Generating headlines from news articles using SOTA summarizer based on BERT

栏目: IT技术 · 发布时间: 4年前

内容简介:In the process of our research, we created a library called “Headliner” to generate our headlines. Headliner is a sequence modeling library that eases the training and, in particular, deployment of custom sequence models. In this article we will go through

At Axel Springer , Europe’s largest digital publishing house, we own a lot of news articles from various media outlets such as Welt , Bild , Business Insider and many more. Arguably, the most important part of a news article is its title, and it is not surprising that journalists tend to spend a fair amount of their time to come up with a good one. For this reason, it was an interesting research question for us at Axel Springer AI whether we could create an NLP model that generates quality headlines from Welt news articles (see Figure 1). This could, for example, serve our journalists as inspiration for creating SEO titles, which our journalists often don’t have time for (in fact we’re working together with our colleagues from SPRING on creating a SEO title generator).

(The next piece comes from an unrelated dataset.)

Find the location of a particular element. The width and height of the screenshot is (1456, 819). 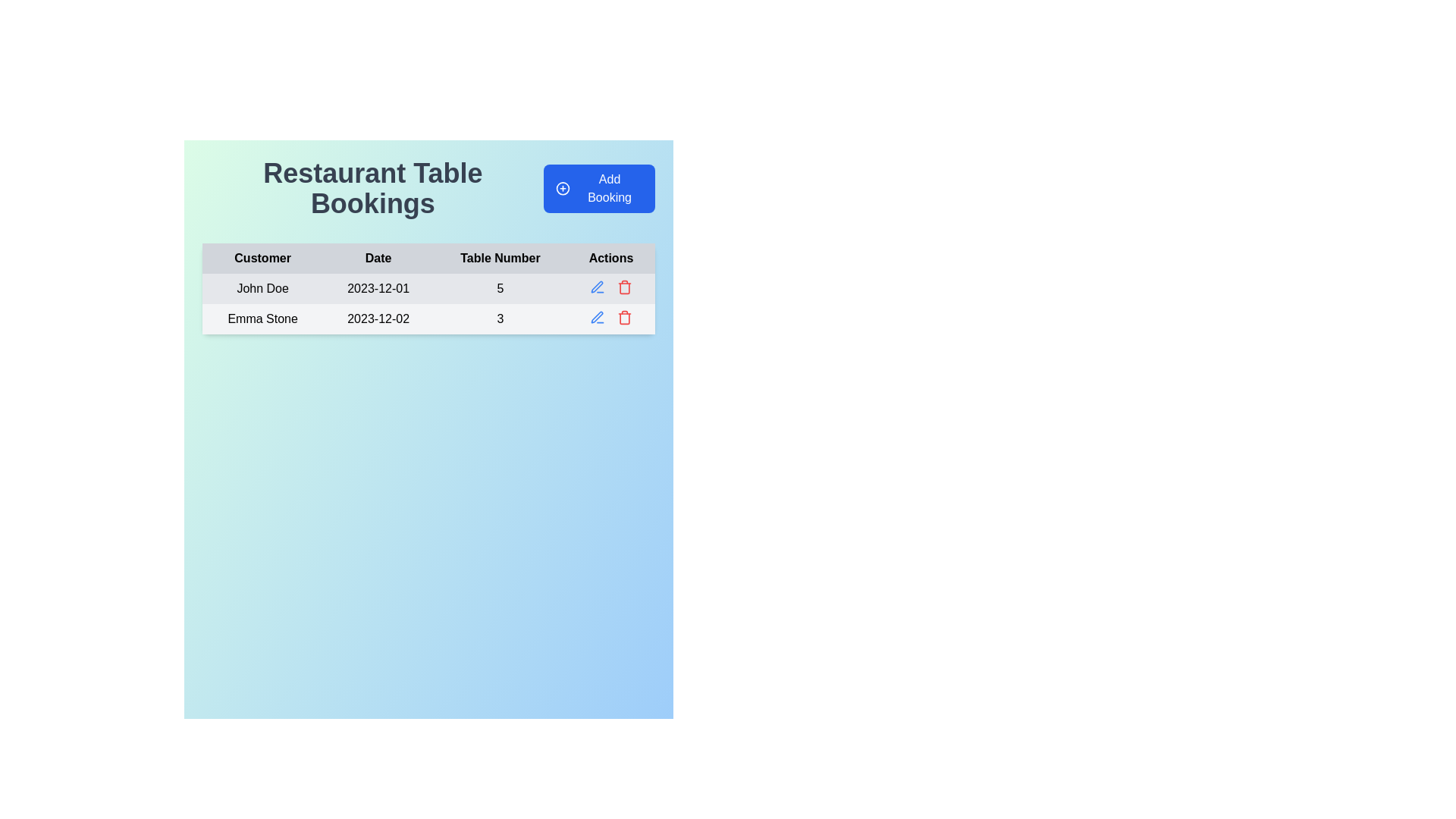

Generating headlines from news articles using SOTA summarizer based on BERT

Figure 1: One example from our Welt.de headline generator.

In the process of our research, we created a library called “Headliner” to generate our headlines. Headliner is a sequence modeling library that eases the training and, in particular, deployment of custom sequence models. In this article we will go through the main features of the library as well as why we decided to create it. And we love open-source, so you can find the code on GitHub if you want to try it out .

It’s not a new topic

Generating news headlines is not a new topic. Konstantin Lopyrev already used deep learning in 2015 to generate headlines from 6 major news agencies including the New York Times and the Associated Press. Specifically, he used an encoder-decoder neural network architecture (LSTM units and attention, see Figure 2) to solve this particular problem. In general, generating headlines can be seen as a text summarization problem and a lot of research has been done in this area. A gentle introduction to this topic can be found on Machine Learning Mastery or FloydHub .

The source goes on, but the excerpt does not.